Máster Amanda Arias Hernández
Consultora y especialista en Gestión de Talento Humano
Agile HR certificada
Docente universitaria
¿Qué implica aplicar la metodología HR en organizaciones y ambientes turbulentos?
Primero, se comprende por manifiesto una declaración pública de intenciones, empleando un tono enfático con el fin de incentivar actos y reflexiones. Entendiendo este concepto, la metodología HR traza una interesante y poderosa propuesta orientada a la gestión ágil del talento. Entonces, este camino consiste en lo siguiente:
Redes de colaboración vs estructuras jerárquicas: Los modelos jerárquicos habituales, en su gran mayoría, cuentan con muchos niveles operativos, intermedios y de alta gerencia (incluso más de los necesarios). Esto hace que la entidad se vuelva burocrática y ralentice la toma de decisiones, porque tiende a centralizar el poder e impulsar el autoritarismo y la dependencia. Por su parte, cuando las compañías aplican y gestionan redes de colaboración, se tornan más abiertas y dinámicas, permitiendo la proactividad, la auto organización y una toma de decisiones descentralizada. Se dejan atrás los títulos formales de los puestos y se crea un interés genuino en lo que individuos y equipos hacen y en el valor que aportan. Se une a las personas y se superan pensamientos como “ustedes” y “nosotros”.
Transparencia vs secretismo: Por mucho tiempo, como un mecanismo de protección, las empresas han ocultado para sí mismas su información, sus datos y sus indicadores. El acceso a estos insumos solo se habilita para la alta gerencia. Con Agile HR se entiende que, para fomentar la dirección propia y el empoderamiento, es vital que todos los integrantes, sin importar su puesto, conozcan y visualicen números, noticias, detalles, informes y demás recursos clave. De esta manera, podrán trabajar con mayor efectividad, identificando bien el contexto que los rodea, comprendiendo mejor sus tareas y analizando qué es lo más pertinente para su rol.

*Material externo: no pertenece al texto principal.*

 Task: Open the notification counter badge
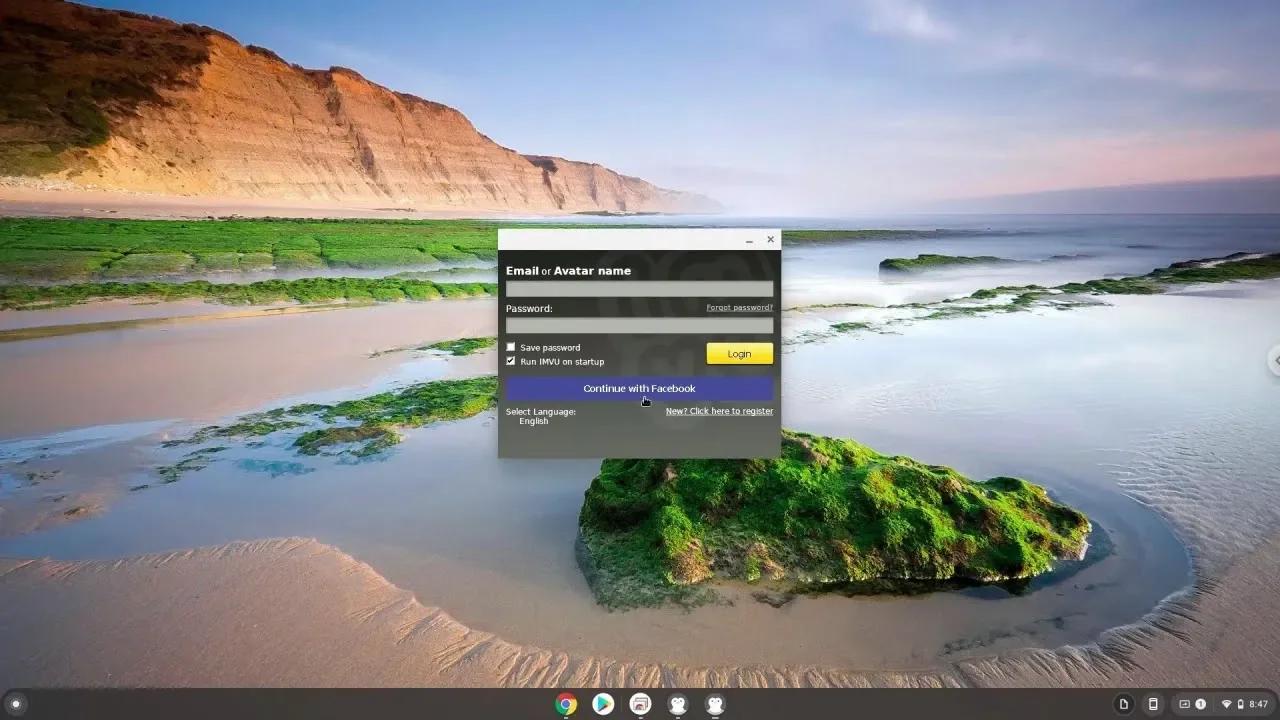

Adaptabilidad vs prescriptividad: La prescriptividad es un método asociado a la administración tradicional de las empresas. Este concepto busca establecer gran cantidad de normas, reglas y directrices que deben seguirse, sin cuestionamiento alguno o sin opción de proponer o sugerir ajustes o progresos. Mientras que la adaptabilidad esboza acoplarse o evolucionar, dejando que sean los mismos colaboradores quienes tomen las decisiones que les permitan seguir contribuyendo a sus objetivos y resultados. El cambio está tan inmerso en las corporaciones ágiles que ya nadie habla de este tema como una cuestión extraña o peligrosa. Se ha abrazado la versatilidad como una regla y condición de vida que permite crecer, respirar y trascender.
Inspiración y compromiso vs gestión y retención: Los sujetos se vuelven embajadores y voceros de la marca, sus productos y sus servicios, pero desde un parámetro de convicción. Esto quiere decir que ellos deciden creer en lo que el negocio representa, se alinean con sus valores y se sienten orgullosos de ser parte de él. Por otro lado, retención implica que las personas están en la compañía porque, tal vez, no hay mayor alternativa y es muy probable, que ante la primera oportunidad que aparezca, decidan dimitir.

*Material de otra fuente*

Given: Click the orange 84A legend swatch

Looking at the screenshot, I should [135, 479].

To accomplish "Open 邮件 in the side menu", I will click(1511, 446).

Motivación intrínseca vs extrínseca: Se plantea que la motivación y el compromiso de los colaboradores no dependa únicamente de reforzadores externos. Estos incentivos exteriores tienden a ser inconstantes: a veces se otorgan y en otras ocasiones, no llegan o ni siquiera existen. Los individuos se deben sentir estimados por el simple hecho de que conocen lo significativos que son para la institución, por lo que no se requiere que esta se los recuerde con frecuencia exagerada. Esto no implica excluir por completo los factores extrínsecos, sino más bien resaltar la importancia de que complementen el margen intrínseco.
Ambición vs obligación: La ambición se entiende como la voluntad de los seres humanos para trabajar con iniciativa, proponer y salir de su zona habitual, esto debido a que quieren expandir sus horizontes, ser mejores, aprender y desarrollarse, no porque así se los diga una descripción de puesto o las órdenes directas de una jefatura. De forma natural, se enfrentan a retos y crean nuevos escenarios laborales.
La combinación de estos seis preceptos es una herramienta notable para una gestión de talento humano centrada en la agilidad como un elemento diferenciador.